Querying Spark SQL DataFrame with complex types

python

dataframe

higher-order-functions

data-structures

byNikita Barsukov·Dec 22, 2024

Spark DataFrames contain complex types, nested or otherwise. Use explode() function along with dot notation to access elements:

from pyspark.sql.functions import explode

# Ha! Putting off that workout payoff
flattened_df = df.select(explode("arrayCol").alias("elements"))

Reach into nested structures directly using dot syntax:

# It's like an adventure into the Inception movie!
df.select("structCol.field").show()

Access and manipulate complex types in Spark DataFrame effortlessly with these techniques.

Bring out big guns: Higher Order Functions

Working with arrays or maps? Fret not. Spark provides higher order functions like transform, filter, and aggregate. These come as handy tools to drill into the data:

from pyspark.sql.functions import expr

# TRANSFORM! Autobots, roll out!
df.withColumn("transformedArray", expr("transform(arrayCol, x -> x + 1)"))

# Swipe left, swipe right; It's like Tinder for arrays!
df.withColumn("filteredArray", expr("filter(arrayCol, x -> x > 10)"))

# It's not hoarding if it's data!
df.withColumn("aggregatedValue", expr("aggregate(arrayCol, 0, (acc, x) -> acc + x)"))

These are high precision tools for element-level operations within array fields.

Handling JSON columns and map fields

Behold, Spark SQL provides functions like get_json_object and from_json,`to efficiently extract and manipulate data embedded in JSON strings and map fields:

from pyspark.sql.functions import get_json_object, from_json

# Unleash the power of JSON!
df.select(get_json_object(df.jsonColumn, '$.key').alias("value"))

# Unveiling the map inside the JSON
df.withColumn("parsedMap", from_json(df.jsonStringColumn, schema))

PLUS, you can select fields from maps with the dot syntax and wildcard (*):

# Who's the map's favourite singer? Alicia Keys!
df.select("mapColumn.key.*")

Converting RDDs with complex types to DataFrames

Have an RDD with complex types? Switch to DataFrames and own your queries like a boss:

from pyspark.sql import SparkSession
from pyspark.sql.types import StructType, StructField, StringType

# SQL's got back. With a Struct.
schema = StructType([
    StructField("id", StringType(), True),
    StructField("data", StringType(), True) # complex? Bring it on!
])

# Non-Stick RDD to DataFrame!
spark = SparkSession.builder.getOrCreate()
df = spark.createDataFrame(rdd, schema)

df.createOrReplaceTempView("my_temp_view") # Name it anything, just don't call it late for dinner.
spark.sql("SELECT * FROM my_temp_view").show()

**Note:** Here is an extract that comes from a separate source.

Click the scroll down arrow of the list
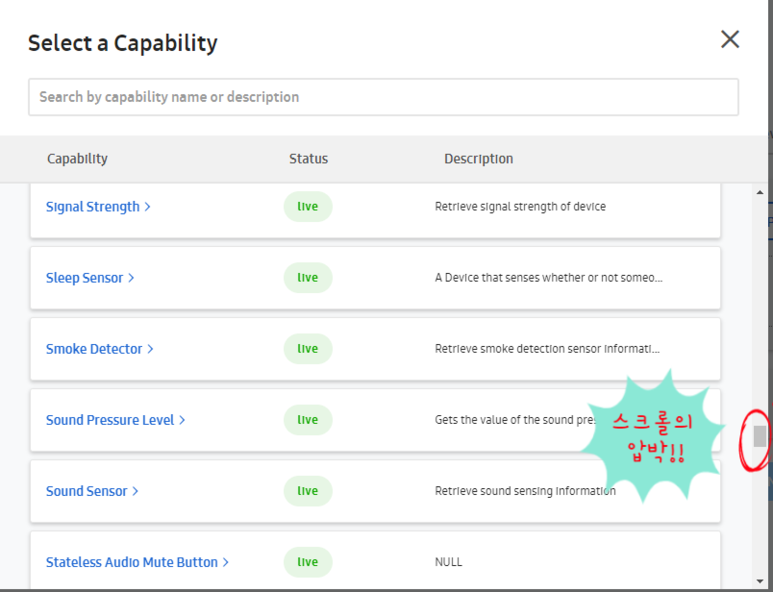773x592 pixels. (760, 580)
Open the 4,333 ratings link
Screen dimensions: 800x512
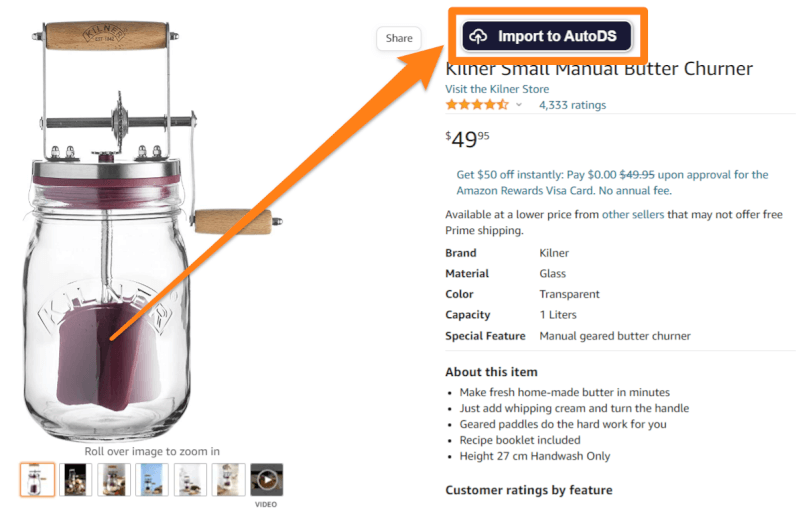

Taming the nested fields beast with case classes

Have nested fields lurking in your DataFrame? Create a case class representing the Data Structure. Next, convert an RDD to a DataFrame using toDF:

case class MyStructure(nestedField: AnotherStructure)
val myRDD = sc.parallelize(Seq(MyStructure(...)))

val myDataFrame = myRDD.toDF() // Can't touch this!